Use Cases for Regex Tester
Validating Form Inputs
Testing patterns for email addresses, phone numbers, zip codes, or credit card numbers before putting them in your form validation code. Make sure your pattern handles weird edge cases like international phone formats or email addresses with plus signs.
Parsing Log Files
Building patterns to pull timestamps, IP addresses, error codes, or status messages out of server logs. Test your pattern on sample log lines to make sure it catches what you need without grabbing extra junk.
Extracting Data
Pulling URLs, dates, prices, or product codes out of HTML, text files, or messy data. Test extraction on a few examples before running it on thousands of records so you know it works right.
Search and Replace
Designing patterns with capture groups for find-and-replace in your editor or code. Test the pattern first to make sure it replaces exactly what you want and does not break anything.
Learning Regex
Figuring out how regex syntax works by trying patterns and seeing what they match. Load sample patterns to see how \d, \w, +, *, and other symbols work. Way easier to learn by testing than just reading documentation.
Key Features
Instant Matching
Matches show up as you type with no delay
Yellow Highlights
Matched text gets highlighted in yellow so you can see what your pattern caught
Match Details
Shows how many matches, where they are (position numbers), and what got captured
Capture Groups
Displays captured groups separately if you used parentheses in your pattern
Six Flags
Global, case insensitive, multiline, dotAll, unicode, and sticky flags
Sample Patterns
Common regex examples you can load to see how patterns work
Error Messages
Tells you what is wrong if your pattern syntax is broken
Match Count
Tracks total matches and their positions in the text
Advanced Features
Lookaheads, lookbehinds, Unicode, and other complex regex stuff
No Uploads
Everything happens in your browser. Your patterns and test data stay private.

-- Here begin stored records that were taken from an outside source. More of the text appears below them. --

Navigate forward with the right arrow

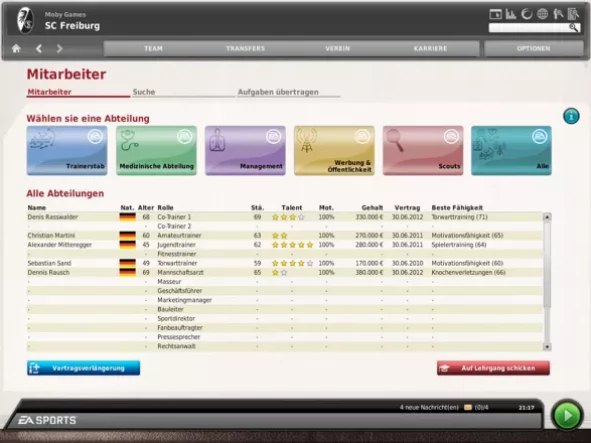click(x=59, y=49)
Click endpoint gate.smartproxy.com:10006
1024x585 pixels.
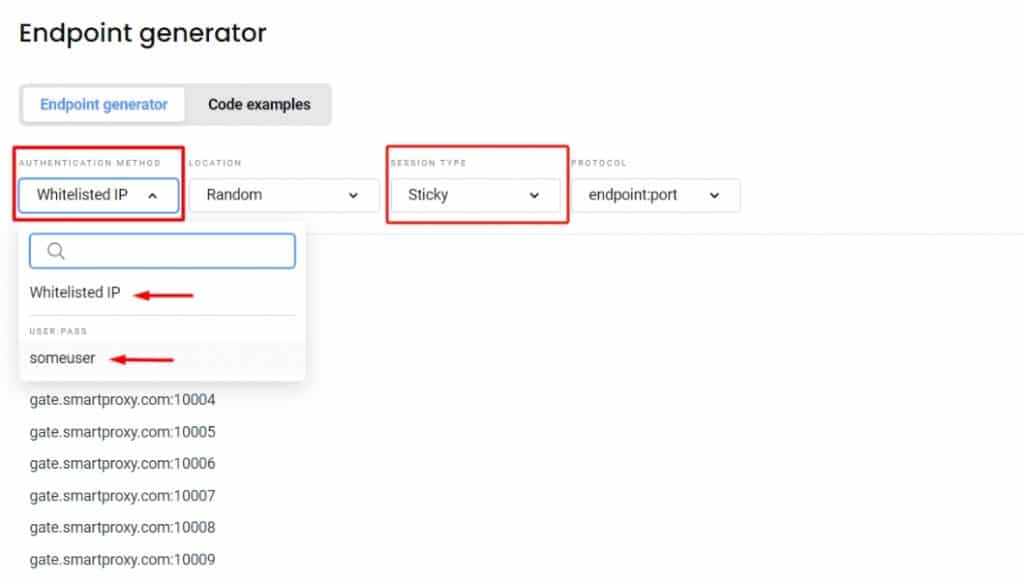coord(122,464)
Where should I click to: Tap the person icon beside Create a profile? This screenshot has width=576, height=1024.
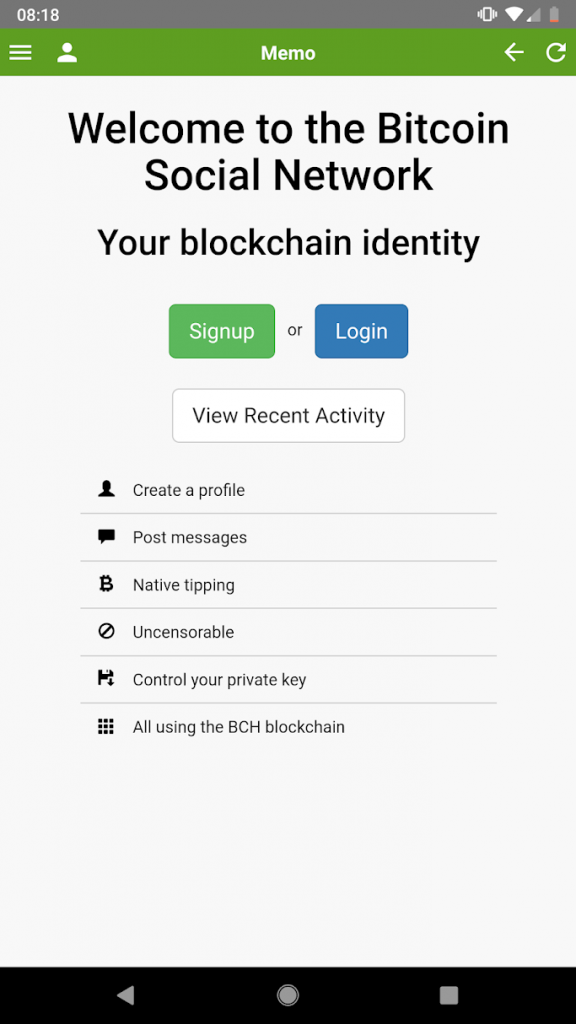tap(106, 488)
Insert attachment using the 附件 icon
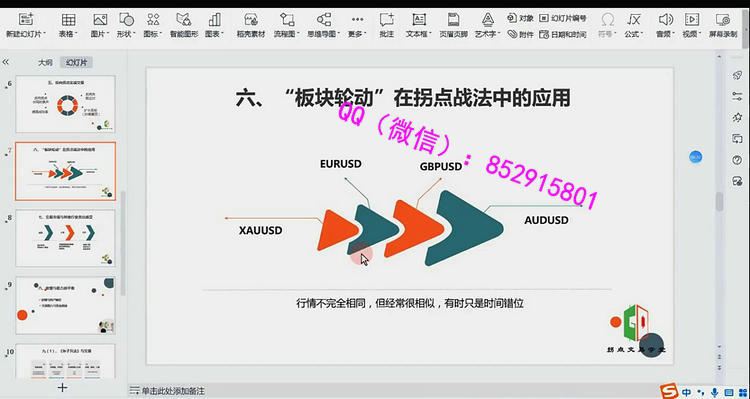This screenshot has width=750, height=399. tap(520, 34)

Frequently Asked Questions
What regex syntax is supported?
The tool uses JavaScript regex, which supports the standard stuff: \d for digits, \w for word characters (letters, numbers, underscore), \s for whitespace. Quantifiers like * (zero or more), + (one or more), ? (optional), {n,m} (specific counts). Anchors ^ (start) and $ (end). Parentheses for groups and capturing. Pipe | for alternation. Plus lookaheads, lookbehinds, and Unicode support. Basically everything you would use in JavaScript code.
How do the different flags work?
g (global) finds all matches instead of stopping after the first one—most people need this. i (case insensitive) treats A and a as the same. m (multiline) makes ^ and $ match the start/end of each line instead of the whole string. s (dotAll) lets . match newlines too. u (unicode) handles Unicode characters properly. y (sticky) is for advanced position-specific matching that most people do not need.

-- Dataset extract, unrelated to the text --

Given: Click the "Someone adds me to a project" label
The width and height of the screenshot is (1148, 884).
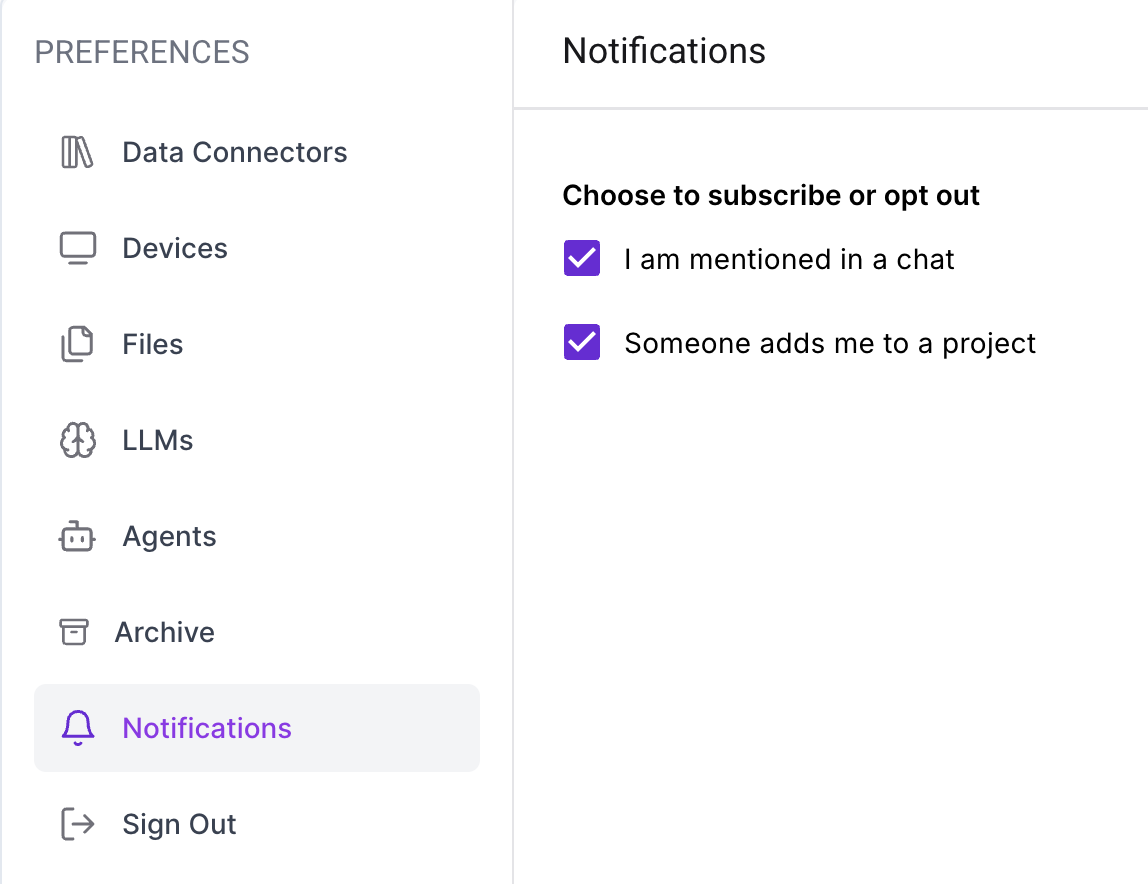Looking at the screenshot, I should (830, 343).
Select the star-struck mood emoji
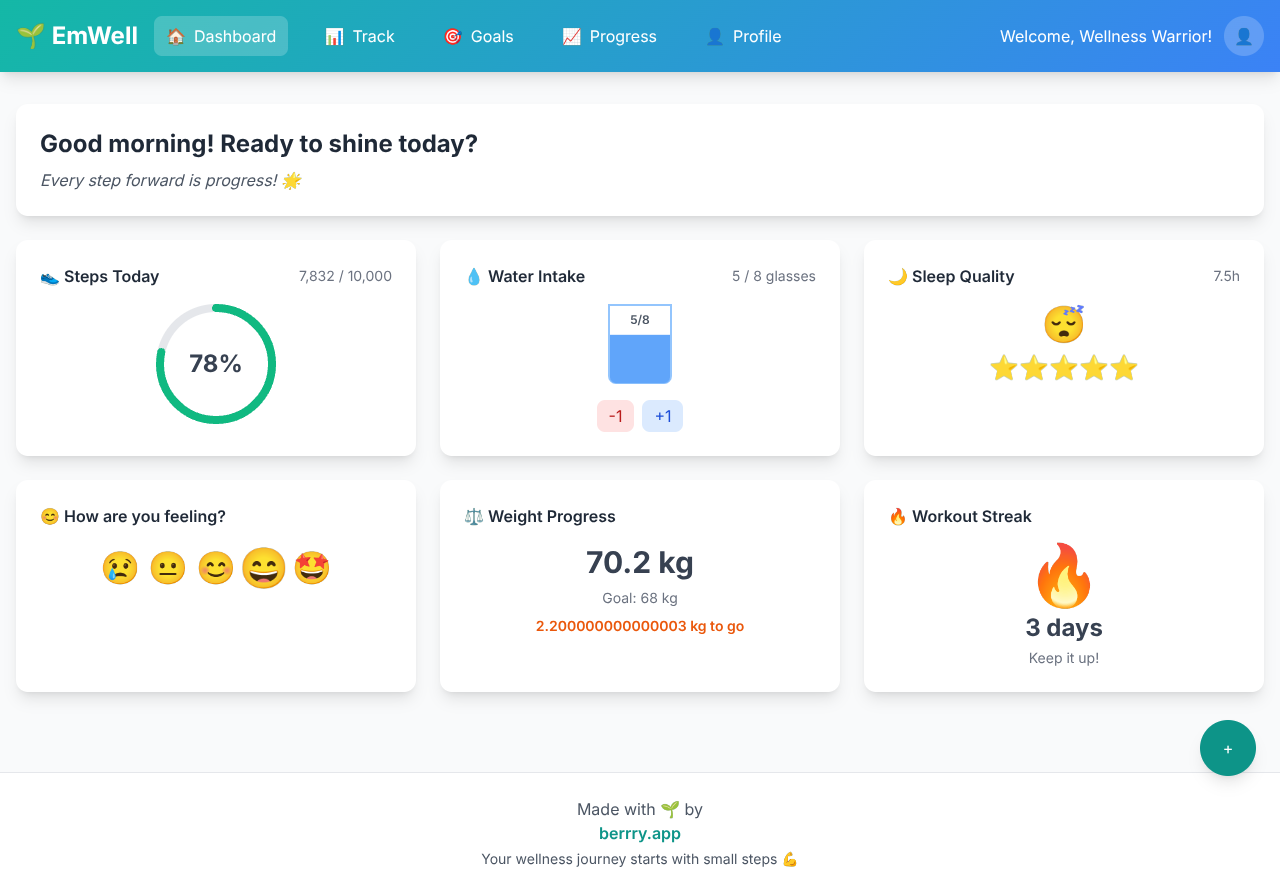Viewport: 1280px width, 893px height. coord(312,568)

Why does my pattern only find one match?
You probably forgot to enable the g (global) flag. Without it, regex stops after finding the first match—that is just how regex works in every programming language. Check the g flag box and it will find all matches.

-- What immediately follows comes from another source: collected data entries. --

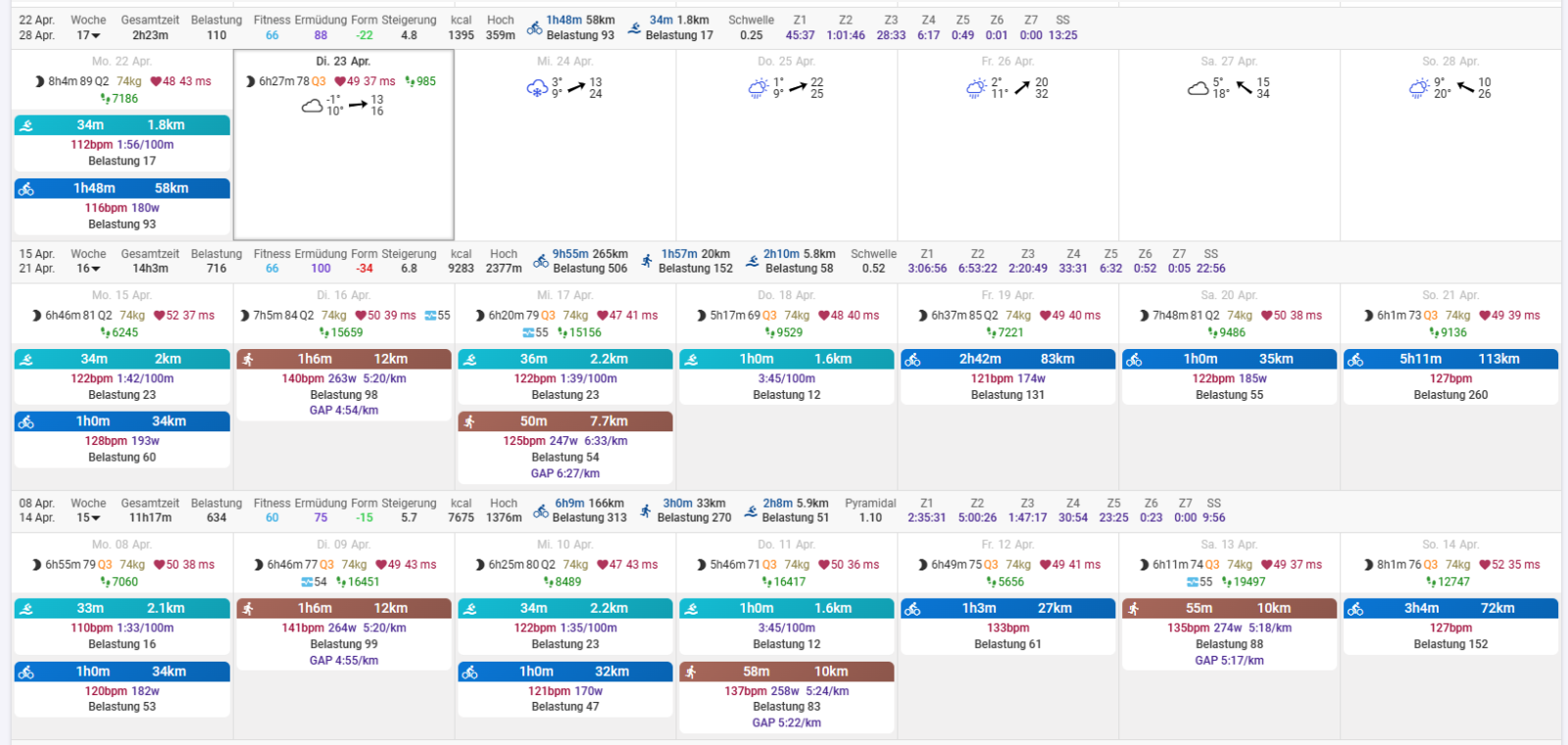The image size is (1568, 745).
Task: Click swim icon in week 17 summary row
Action: (634, 28)
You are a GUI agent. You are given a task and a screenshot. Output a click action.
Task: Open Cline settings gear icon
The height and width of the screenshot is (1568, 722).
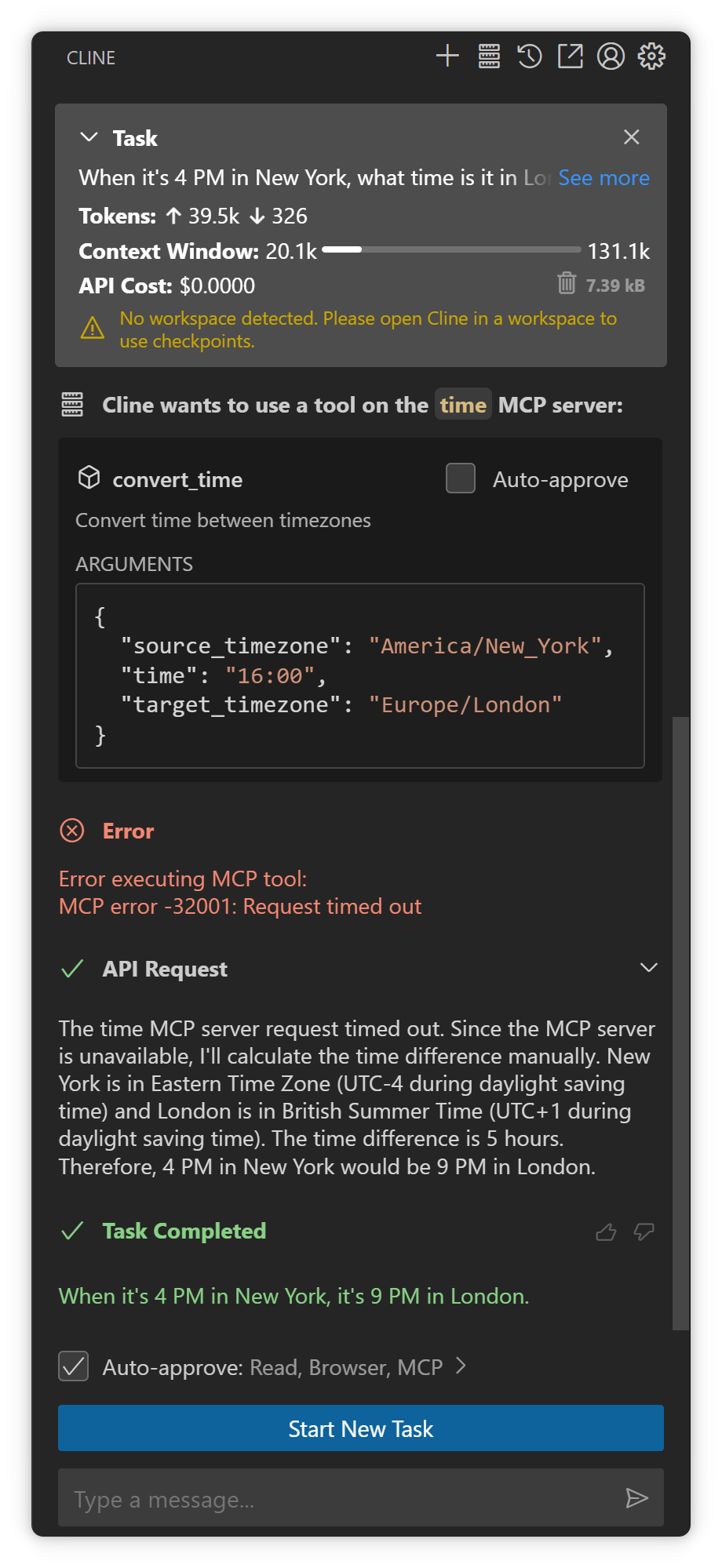click(x=651, y=56)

How do I use capture groups?
Put parentheses around the part you want to capture. For example, (\d+)-(\d+) captures the numbers on each side of a dash separately. If you test it on 123-456, group 1 is 123 and group 2 is 456. The tool shows captured groups under each match. If you need parentheses for grouping but do not want to capture, use (?:...) instead.
Is my test data private?
Yep. Everything runs in your browser. Your patterns and test text never leave your computer and do not get sent to any server. Safe to use with production data or sensitive patterns.